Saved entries
+---+

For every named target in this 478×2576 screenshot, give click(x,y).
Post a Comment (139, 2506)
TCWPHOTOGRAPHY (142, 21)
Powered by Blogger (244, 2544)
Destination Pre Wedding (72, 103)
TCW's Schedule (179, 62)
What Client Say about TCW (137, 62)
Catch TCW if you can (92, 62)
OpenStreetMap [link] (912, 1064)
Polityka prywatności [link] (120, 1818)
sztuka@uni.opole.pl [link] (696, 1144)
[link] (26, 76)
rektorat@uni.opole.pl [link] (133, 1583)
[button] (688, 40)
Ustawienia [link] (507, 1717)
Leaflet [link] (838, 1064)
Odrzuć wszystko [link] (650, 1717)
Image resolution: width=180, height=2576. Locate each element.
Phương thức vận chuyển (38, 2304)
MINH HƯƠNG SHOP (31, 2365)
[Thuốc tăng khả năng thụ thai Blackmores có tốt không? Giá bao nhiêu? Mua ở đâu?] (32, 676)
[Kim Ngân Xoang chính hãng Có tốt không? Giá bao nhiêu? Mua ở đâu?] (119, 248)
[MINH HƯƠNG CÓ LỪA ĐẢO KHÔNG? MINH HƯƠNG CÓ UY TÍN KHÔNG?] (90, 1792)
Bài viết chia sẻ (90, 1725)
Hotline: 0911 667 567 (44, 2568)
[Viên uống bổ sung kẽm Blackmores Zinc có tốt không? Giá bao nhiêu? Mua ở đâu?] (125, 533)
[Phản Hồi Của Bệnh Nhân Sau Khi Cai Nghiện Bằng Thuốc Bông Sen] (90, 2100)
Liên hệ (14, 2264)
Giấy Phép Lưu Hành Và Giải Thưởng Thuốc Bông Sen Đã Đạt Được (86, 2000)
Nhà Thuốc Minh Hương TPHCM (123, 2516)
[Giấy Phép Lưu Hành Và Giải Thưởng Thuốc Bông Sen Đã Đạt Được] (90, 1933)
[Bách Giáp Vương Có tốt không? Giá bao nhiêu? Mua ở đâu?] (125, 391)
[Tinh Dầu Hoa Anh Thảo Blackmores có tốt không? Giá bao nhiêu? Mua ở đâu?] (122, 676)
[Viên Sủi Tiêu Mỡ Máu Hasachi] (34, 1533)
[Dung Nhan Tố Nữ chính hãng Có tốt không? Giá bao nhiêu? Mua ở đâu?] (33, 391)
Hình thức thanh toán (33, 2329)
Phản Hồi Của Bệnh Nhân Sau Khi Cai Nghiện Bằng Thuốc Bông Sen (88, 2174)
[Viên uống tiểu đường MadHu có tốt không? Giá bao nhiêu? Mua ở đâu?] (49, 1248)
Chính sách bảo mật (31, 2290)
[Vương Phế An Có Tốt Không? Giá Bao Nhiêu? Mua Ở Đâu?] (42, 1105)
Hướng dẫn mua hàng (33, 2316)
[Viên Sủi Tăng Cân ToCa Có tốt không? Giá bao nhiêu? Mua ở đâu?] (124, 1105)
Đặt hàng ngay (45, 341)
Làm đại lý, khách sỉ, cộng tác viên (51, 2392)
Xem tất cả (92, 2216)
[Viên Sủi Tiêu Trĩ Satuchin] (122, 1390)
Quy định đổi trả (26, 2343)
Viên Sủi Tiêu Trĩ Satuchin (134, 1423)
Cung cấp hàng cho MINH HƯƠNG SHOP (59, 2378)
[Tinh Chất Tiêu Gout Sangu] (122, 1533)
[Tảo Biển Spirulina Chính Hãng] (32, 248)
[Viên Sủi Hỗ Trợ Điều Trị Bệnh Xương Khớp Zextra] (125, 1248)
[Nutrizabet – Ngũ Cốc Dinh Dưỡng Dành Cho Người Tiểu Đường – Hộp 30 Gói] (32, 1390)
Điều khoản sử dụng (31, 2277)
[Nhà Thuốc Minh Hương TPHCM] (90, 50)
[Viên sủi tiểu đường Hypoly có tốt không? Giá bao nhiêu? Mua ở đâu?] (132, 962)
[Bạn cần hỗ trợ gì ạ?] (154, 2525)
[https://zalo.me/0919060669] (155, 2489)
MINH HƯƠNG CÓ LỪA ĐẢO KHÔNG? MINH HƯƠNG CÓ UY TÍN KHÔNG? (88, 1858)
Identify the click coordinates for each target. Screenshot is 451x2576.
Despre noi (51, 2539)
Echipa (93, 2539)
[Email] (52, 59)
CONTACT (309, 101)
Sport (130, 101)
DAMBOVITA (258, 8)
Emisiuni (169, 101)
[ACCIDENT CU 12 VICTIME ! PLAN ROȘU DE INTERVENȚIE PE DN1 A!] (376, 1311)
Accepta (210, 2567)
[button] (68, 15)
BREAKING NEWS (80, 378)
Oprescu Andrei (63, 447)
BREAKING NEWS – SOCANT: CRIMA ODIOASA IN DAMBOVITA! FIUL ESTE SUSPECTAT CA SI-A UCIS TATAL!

+---+

Please output the line that contains "KHÔNG? (88, 1858)" and every line after it in the entries above, exactly, and nothing more.

MINH HƯƠNG CÓ LỪA ĐẢO KHÔNG? MINH HƯƠNG CÓ UY TÍN KHÔNG? (88, 1858)
Identify the click coordinates for each target. Screenshot is 451x2576.
Despre noi (51, 2539)
Echipa (93, 2539)
[Email] (52, 59)
CONTACT (309, 101)
Sport (130, 101)
DAMBOVITA (258, 8)
Emisiuni (169, 101)
[ACCIDENT CU 12 VICTIME ! PLAN ROȘU DE INTERVENȚIE PE DN1 A!] (376, 1311)
Accepta (210, 2567)
[button] (68, 15)
BREAKING NEWS (80, 378)
Oprescu Andrei (63, 447)
BREAKING NEWS – SOCANT: CRIMA ODIOASA IN DAMBOVITA! FIUL ESTE SUSPECTAT CA SI-A UCIS TATAL!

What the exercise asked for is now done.